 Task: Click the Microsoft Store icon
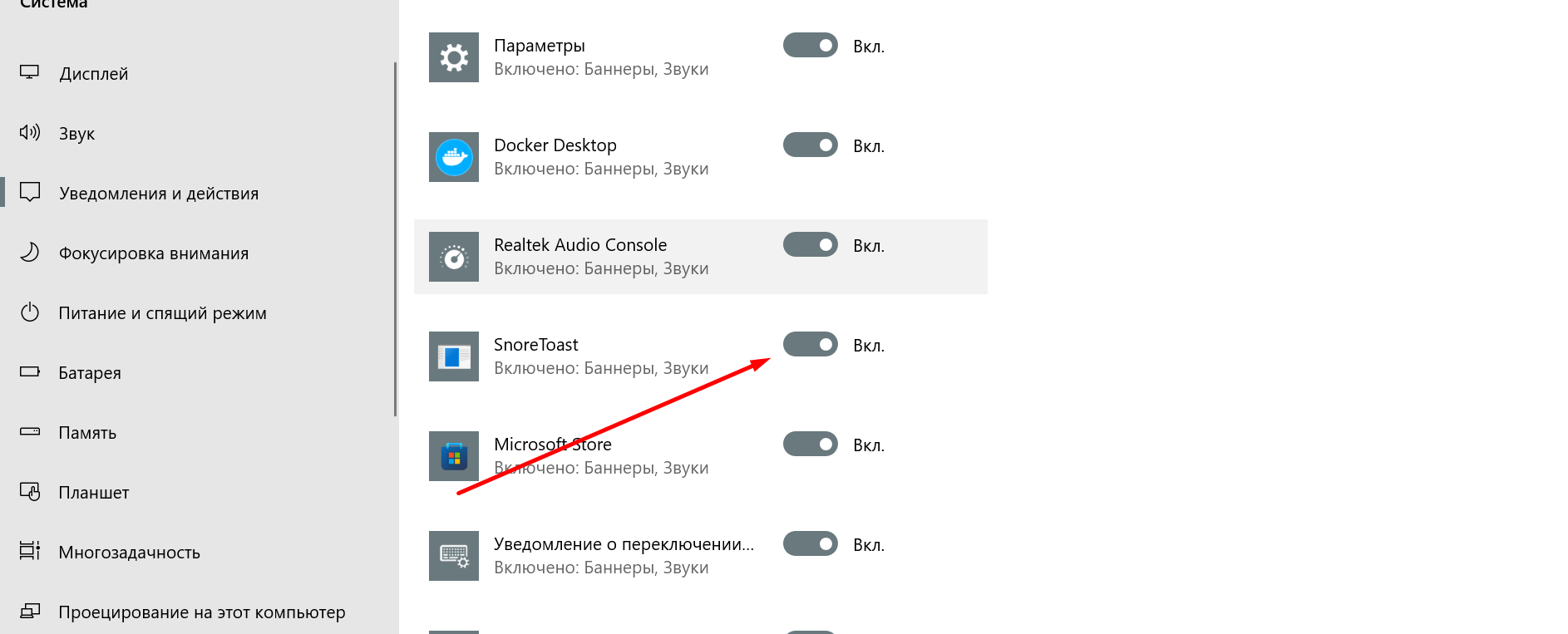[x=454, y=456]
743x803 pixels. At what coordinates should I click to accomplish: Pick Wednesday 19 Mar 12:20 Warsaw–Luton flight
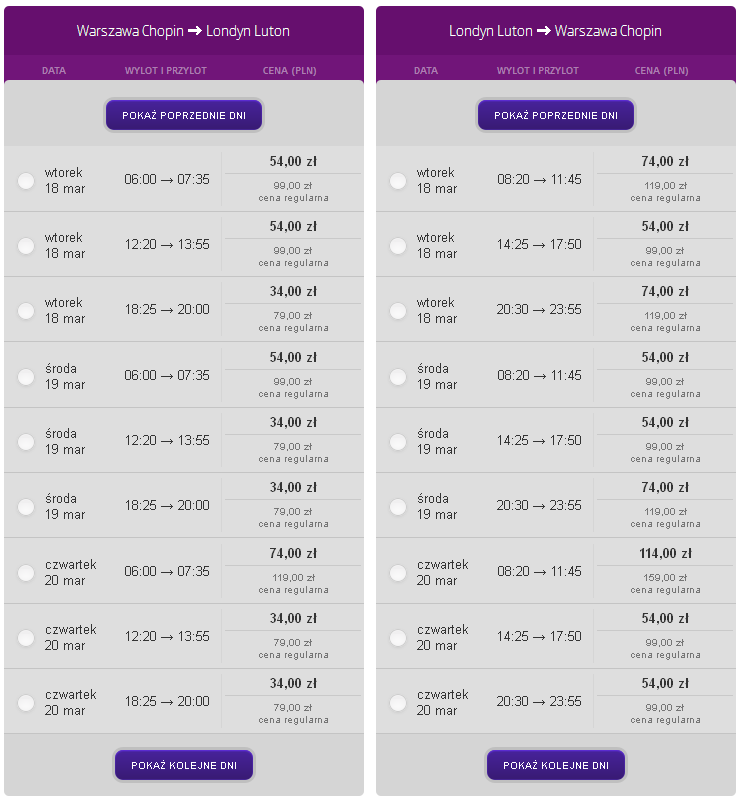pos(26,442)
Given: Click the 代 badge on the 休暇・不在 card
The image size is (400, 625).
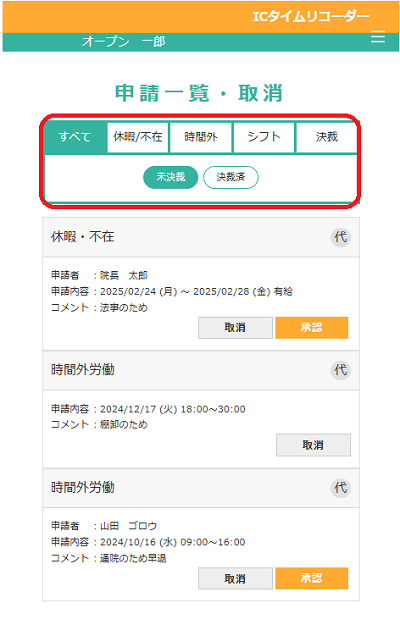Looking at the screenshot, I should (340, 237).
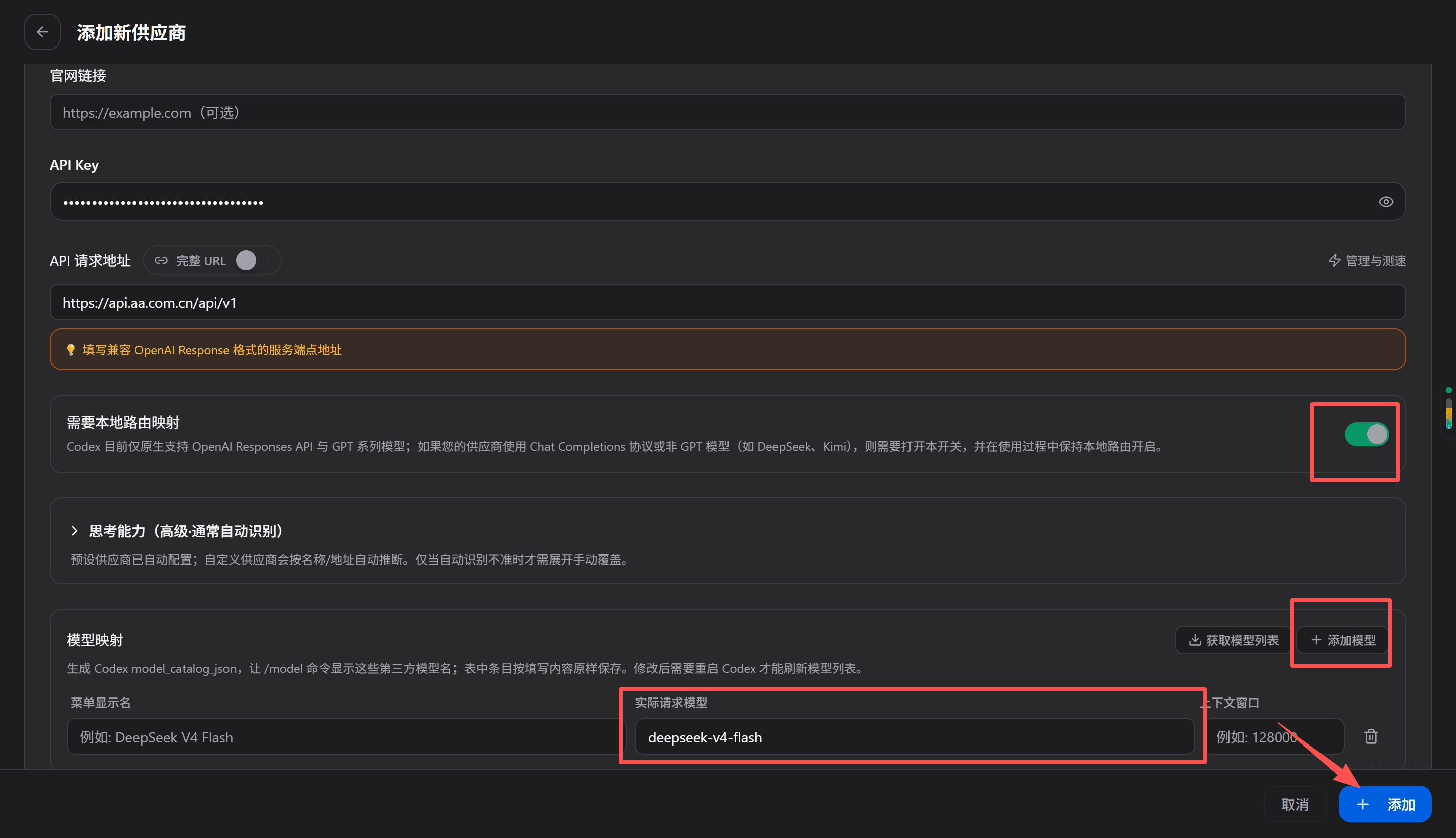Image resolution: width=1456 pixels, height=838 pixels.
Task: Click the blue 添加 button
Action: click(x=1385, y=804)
::::::
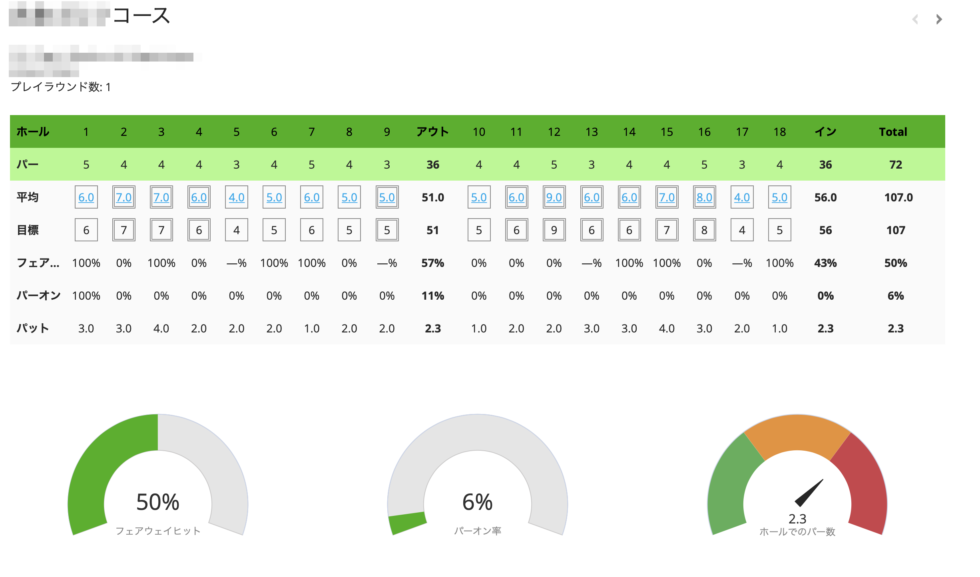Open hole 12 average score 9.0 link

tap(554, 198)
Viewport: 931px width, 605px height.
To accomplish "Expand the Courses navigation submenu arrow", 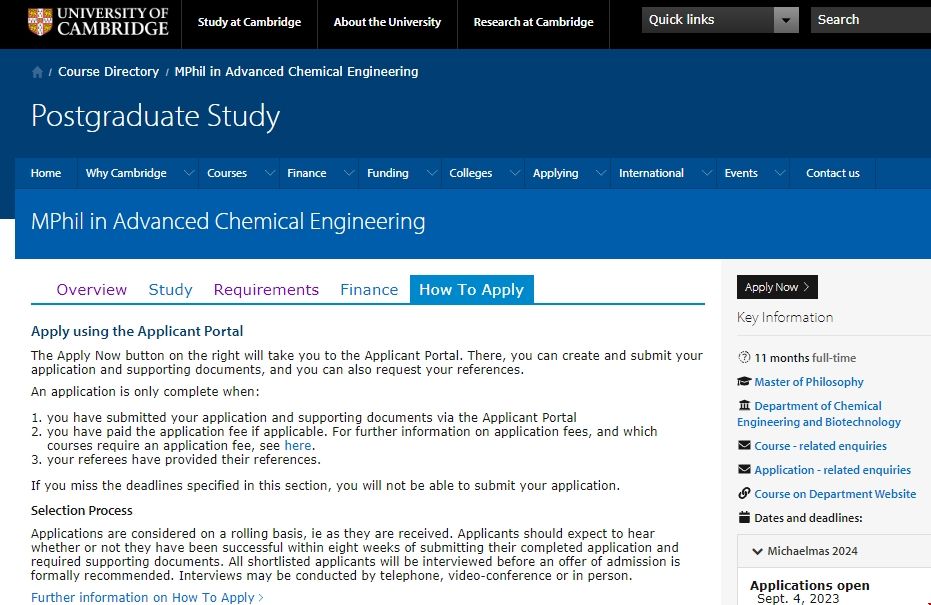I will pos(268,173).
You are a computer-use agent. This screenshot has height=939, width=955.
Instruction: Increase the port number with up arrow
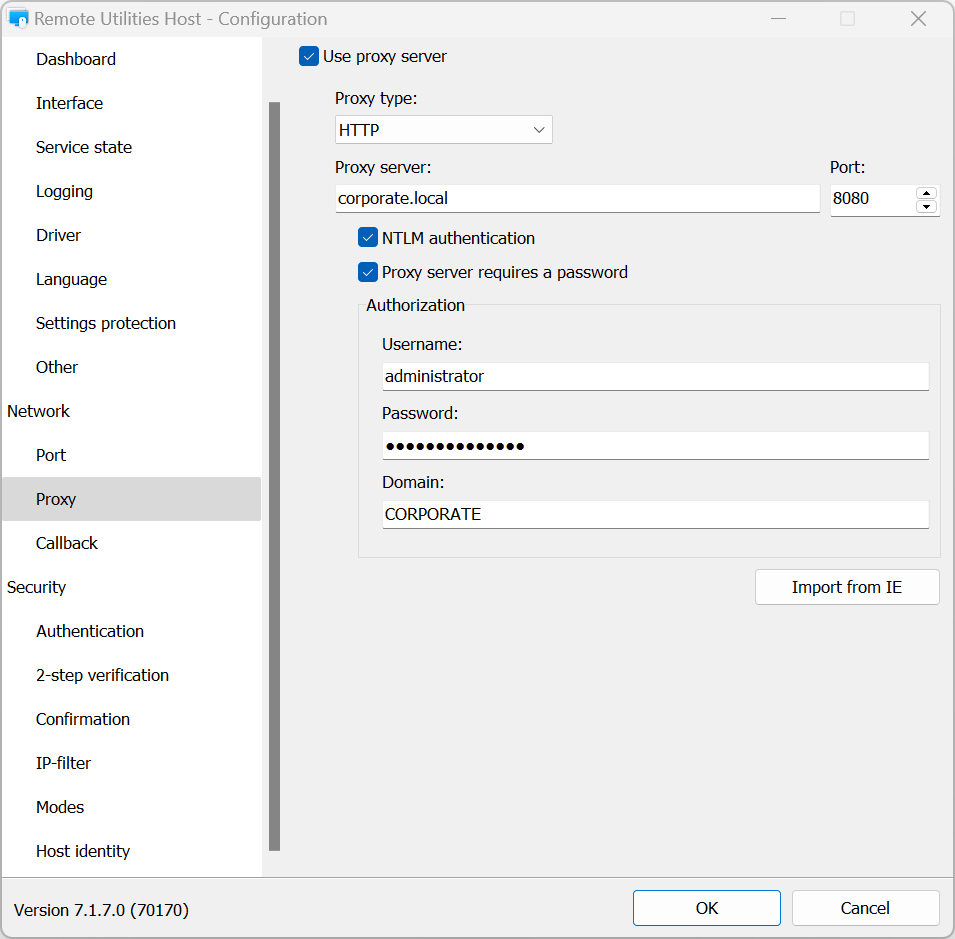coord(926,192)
::::::
◆ WHAT THE TASK REQUIRES
Can you give the records again from the line that contains "Given: Click the 代 badge on the 休暇・不在 card" through the line that contains "Action: click(x=1385, y=804)", swapping "badge" for "label", leaving everything else unchanged and leaving the pictures out?

◆ EXERCISE OUTPUT
Given: Click the 代 label on the 休暇・不在 card
The image size is (400, 625).
Looking at the screenshot, I should (340, 237).
Image resolution: width=1456 pixels, height=838 pixels.
Task: Click the blue 添加 button
Action: click(x=1385, y=804)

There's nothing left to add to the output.